2. The fitting (3) according to claim 1 , wherein the load transfer element is a beam (2).

3. The fitting (3) according to one of the previous claims, wherein the composite material encompassing the first thimble (9) and the composite material encompassing the second thimble (10) are the same or of a different type.

4. The fitting (3) according to one of the previous claims, wherein a spacer (21 ) is arranged between the first and the second thimble (9, 10).

5. The fitting (3) according to claim 4, wherein a lateral surface (24) of the spacer (21 ) has a convex shape.

6. The fitting (3) according to one of the claims 4 or 5, wherein the lateral surface (24) of the spacer (21) is arranged tangential to an outer surface of the first and the second thimble (9, 10).

7. The fitting (3) according to one of the previous claims, wherein the cross- section of the composite material forming the second loop (20) is larger then the cross-section of the composite material forming the first loop (19).

8. The fitting (3) according to claim 7, wherein the cross-section of the loops (19, 20) corresponds to the projected area given by the diameter and the width of the corresponding thimble (9, 10).

9. Stay (1 ) comprising a fitting (3) according to one of the previous claims.

10. The stay ( 1 ) according to claim 9, wherein the stay ( 1 ) comprises a beam (2), which consists out of the fibres of at least two loops ( 19, 20).

11. The stay ( 1 ) according to one of the claims 9 or 10, wherein the beam (2) has a circular and/or wing-like cross-section.

12. The stay ( 1 ) according to one of the claims 9 to 11 , wherein the beam (2) is encompassed by a shrink foil.

13. The stay ( 1 ) according to one of the claims 9 to 12, wherein the stay ( 1 ) comprises at least one branch (44) branching off at at least one crotch (46).

14. The stay (1 ) according to one of the claims 9 to 13, wherein the stay (1 ) has in the region of both ends connecting means for connecting of a power supply.

15. Furling system comprising a stay (1 ) according to one of the claims 9 to 14.

16. The furling system according to claim 15, wherein the furling system comprises a furling tube (5) which encompasses the stay (1 ).

17. The furling system according to claim 16, wherein the furling tube (5) is segmented.

18. The furling system according to one of the claims 1 5 to 1 7, wherein the furling tube ( 5) is made out of composite material.

19. The furling system according to one of the claims 1 5 to 1 8, wherein the furling tube ( 5) is supported with respect to the stay by a bearing (8) .

20. The furling system according to claim 1 9, wherein the bearing (8) is a ball and/or a roller and/or a floating bearing .

21 . The furling system according to claim 20, wherein the bearing (8) is divid- able in a lateral direction.

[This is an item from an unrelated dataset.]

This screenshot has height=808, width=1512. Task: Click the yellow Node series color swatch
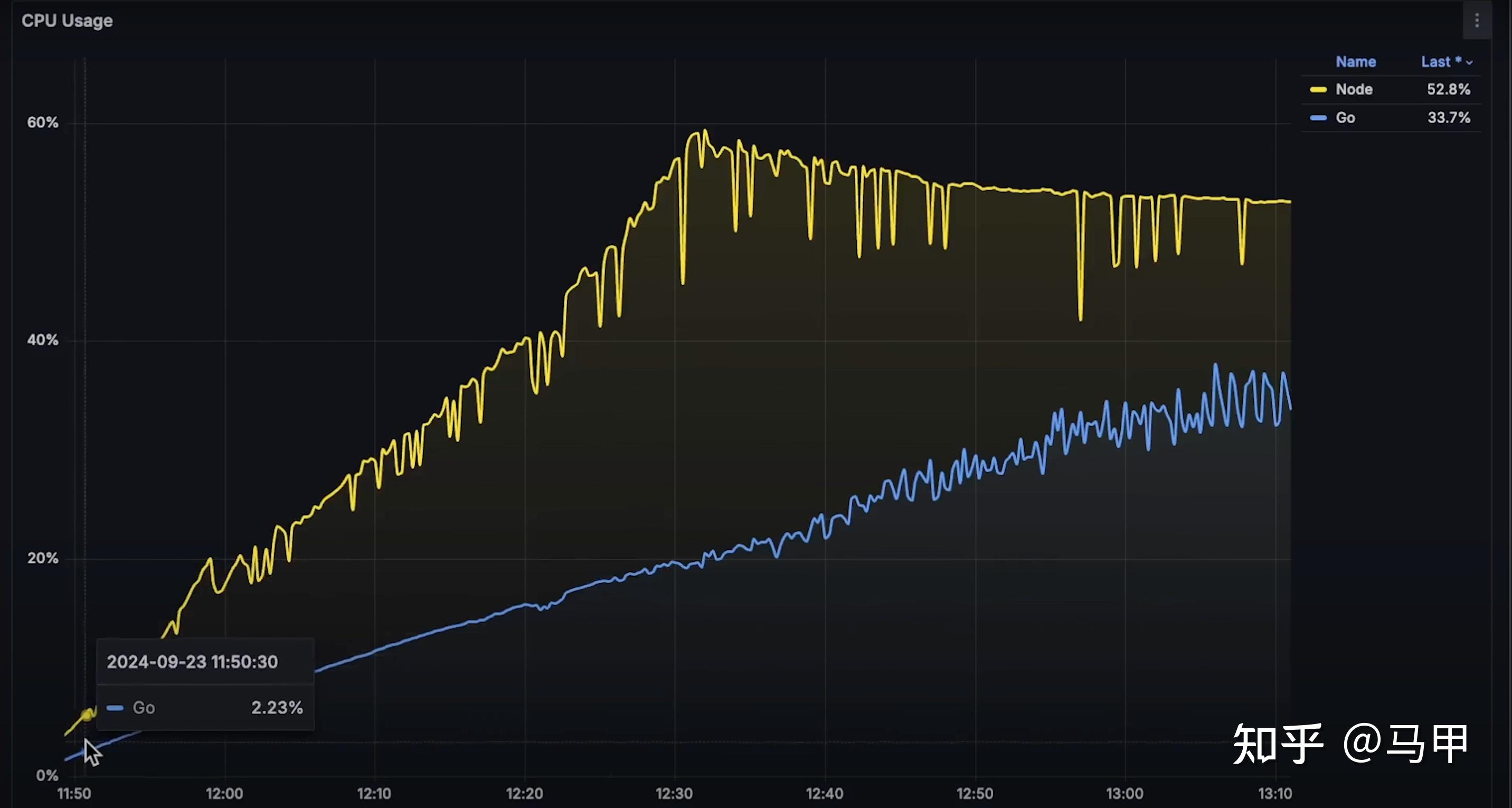tap(1318, 90)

22. Bearing (8) suitable to be used in a furling system according to one of the claims 1 5 to 21 wherein the bearing comprises a main body separable in two semi shells and several rollers or spheres or floating elements.

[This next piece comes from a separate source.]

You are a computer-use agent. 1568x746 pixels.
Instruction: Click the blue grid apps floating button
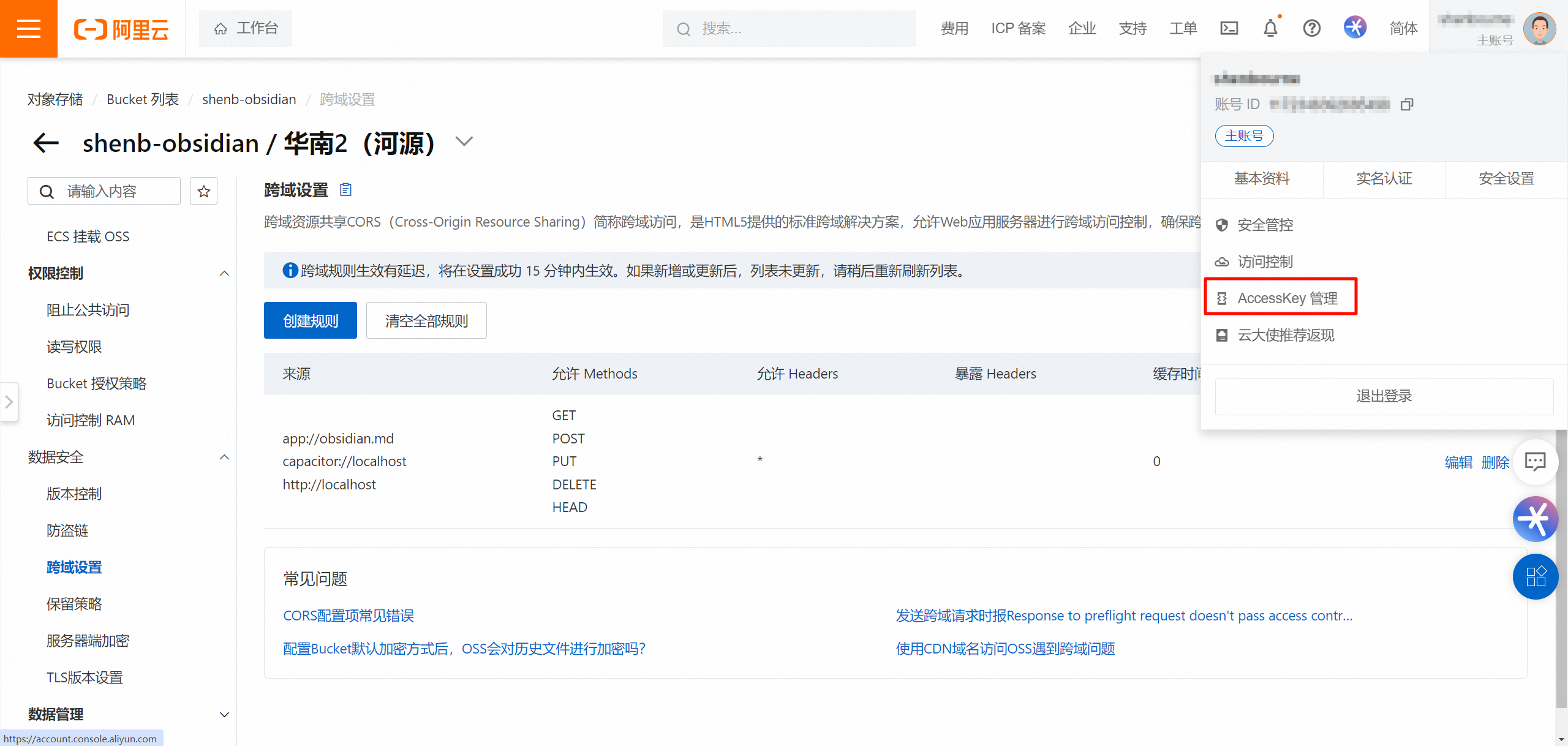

23. A method for making of a stay ( 1 ) according to one of the claims 9 to 1 3 comprising the following method steps: a. Arranging a first thimble ( 1 9 ) of a first fitting (3 ) and at least one third thimble ( 26 ) of a second fitting (4) at a distance which corresponds to the length of the stay ( 1 ) in a longitudinal direction away from each other; Winding fibers around the first and the third thimble (9, 26) until the fibers forming a first loop (19) around the first thimble has achieved a predefined first amount of fibers;

Arranging a second thimble (10) in the longitudinal direction on the opposite side of the first thimble (9) with respect to the third thimble (26);

Winding the same or one or more of a different type of fibers around the second thimble (10) and the at least one third thimble (26) until the loop (20) encompassing the second thimble (10) achieves a predetermine second amount of fibers; Curing the fibers (2, 19, 20) at least in the region of the thimbles (9, 10, 26).